Construindo a Idade Média

Texto produzido a partir de exercício avaliativo sobre História Medieval I ministrado pelo Professor Dr. Sínval Carlos Mello Gonçalves como primeira nota da disciplina.

Aprendemos no ensino básico que a Idade Média é uma parte da História da Europa que vai do século V ao século XV. O ano de 476, com a queda do Império Romano do Ocidente, é o marco inaugural; e o fim ocorre em 1453, quando os turcos otomanos tomam Constantinopla, capital do Império do Oriente. Vez ou outra, um professor ou professora podem se referir a esse milênio de história europeia como a “Idade das Trevas”, marcada pela supremacia e opressão da Igreja e por crises e guerras. Outros, no entanto, podem fazer o contrário, se referindo a esse recorte histórico como uma época de avanços técnicos, de fabulosas produções artísticas e de valorização das tradições. O objetivo desse texto é justamente esse: entender como foram construídas, ao longo dos séculos, diferentes imagens desse período histórico.

O nome que esse período recebe, Idade “Média”, já carrega um estigma, como se este fosse algo menor entre a Antiguidade Clássica e a Idade Moderna. Em 1469, o bibliotecário do Vaticano e humanista Giovanni Andrea, cunhou o termo Idade Média (medium aevum, media tempestas, mediae aetas), uma idade do médio, intervalo entre a Antiguidade Clássica, período de esplendor cultural para os humanistas, e a Idade Moderna, tempo em que viviam, marcado por inovações e revalorização da cultura greco-romana. Francesco Petrarca (1304-1374) em seu poema épico África, utilizou a palavra escuridão para se referir à sua época.

Ela surge como instrumento historiográfico no recorte da história em três idades (Antiguidade, Idade Média, Tempos Modernos) feito pelos eruditos alemães no século XVII, dos quais podemos citar Rausin, em 1639; Gisbertus Voetius; em 1644; e Georg Horn, em 1666. Nesse ponto, por mais que ainda seja intervalo, ela ganha destaque ao aparecer como uma parte integrada à história ocidental.

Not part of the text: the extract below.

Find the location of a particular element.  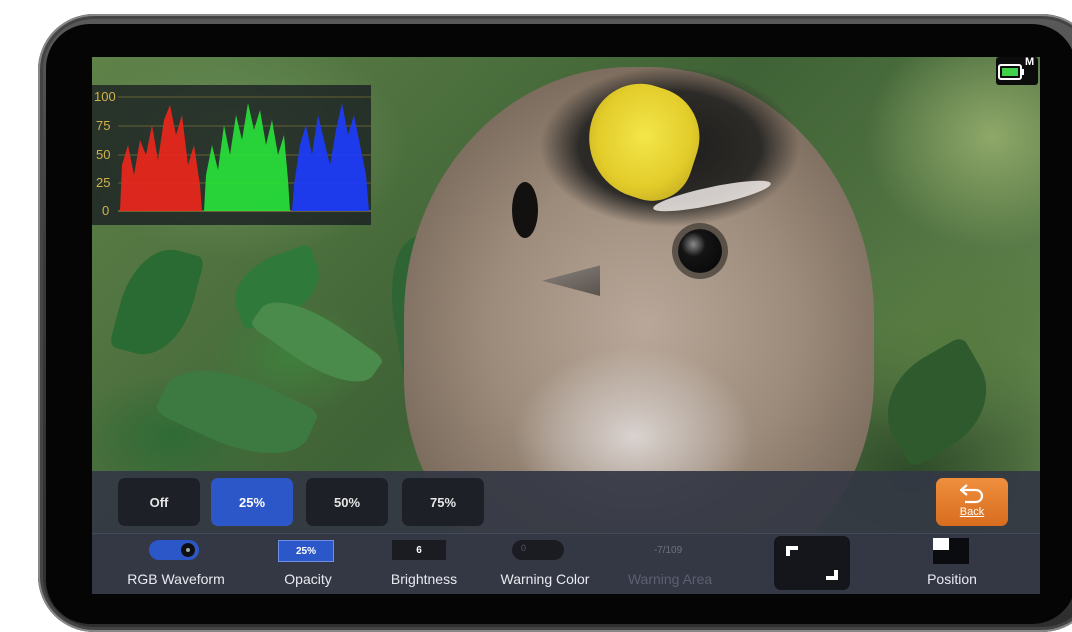

warning-color-value: 0 is located at coordinates (524, 548).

O historiador eclesiástico Caesar Baronius, recuperando os escritos de Petrarca, cunhou o termo saeculum obscurum (século obscuro, Idade das Trevas).

Os iluministas do século XVIII, mergulhados no espírito crítico e na valorização da razão, e amantes das liberdades burguesas, veem na figura da Igreja medieval e no modelo de Estado os sinônimos de obscurantismo e supressão da liberdade de pensamento. Adam Smith, autor de A Riqueza das Nações, vê na economia feudal e no controle estatal os contrapontos ao liberalismo e progresso de sua época. O século das “Luzes” foi decisivo para a construção da imagem duradoura que ficou da Idade Média: Uma época de fanatismo religioso, irracionalismo, repressão intelectual e atraso econômico.

O Movimento Romancista do século XIX, em oposição às visões negativas forjadas anteriormente pelo Iluminismo, ao qual fazia oposição, e ao racionalismo e liberalismo de sua época, idealizou a Idade Média como um período de espiritualidade, de exaltação das tradições nacionais e das visões fantásticas de mundo. Inúmeras obras com temática medieval cavaleiresca foram publicadas no período, como Ivanhoé, romance histórico de Walter Scott. As nações europeias buscam suas raízes históricas nos francos, nos gauleses, nos celtas, nos visigodos e nos saxões.

Segundo o historiador e professor Jérôme Baschet (2006) “[…] a Idade Média convida, com particular acuidade, a uma reflexão sobre a construção social e sobre a função presente da representação do passado” (p. 26). Analisando essa citação podemos compreender como as representações, construções da Idade Média, feitas em tempos posteriores, atendem a interesses distintos, que vão desde a depreciação (século XV) à valorização (século XIX).

Como devemos, então, nos referir a Idade Média? “Nem legenda negra, nem legenda rosa”, escreveu Le Goff. Devemos evitar tanto a imagem de uma Idade das Trevas como a idealização de uma época de ouro. É uma característica comum das culturas humanas buscar através de construções do passado bases para se assentar como novas e civilizadas, ou valorizar o passado para criticar sua própria época.

FONTE:

BASCHET, Jérôme. A Civilização Feudal: Do ano mil à colonização da América. São Paulo: Globo Editora, 2006.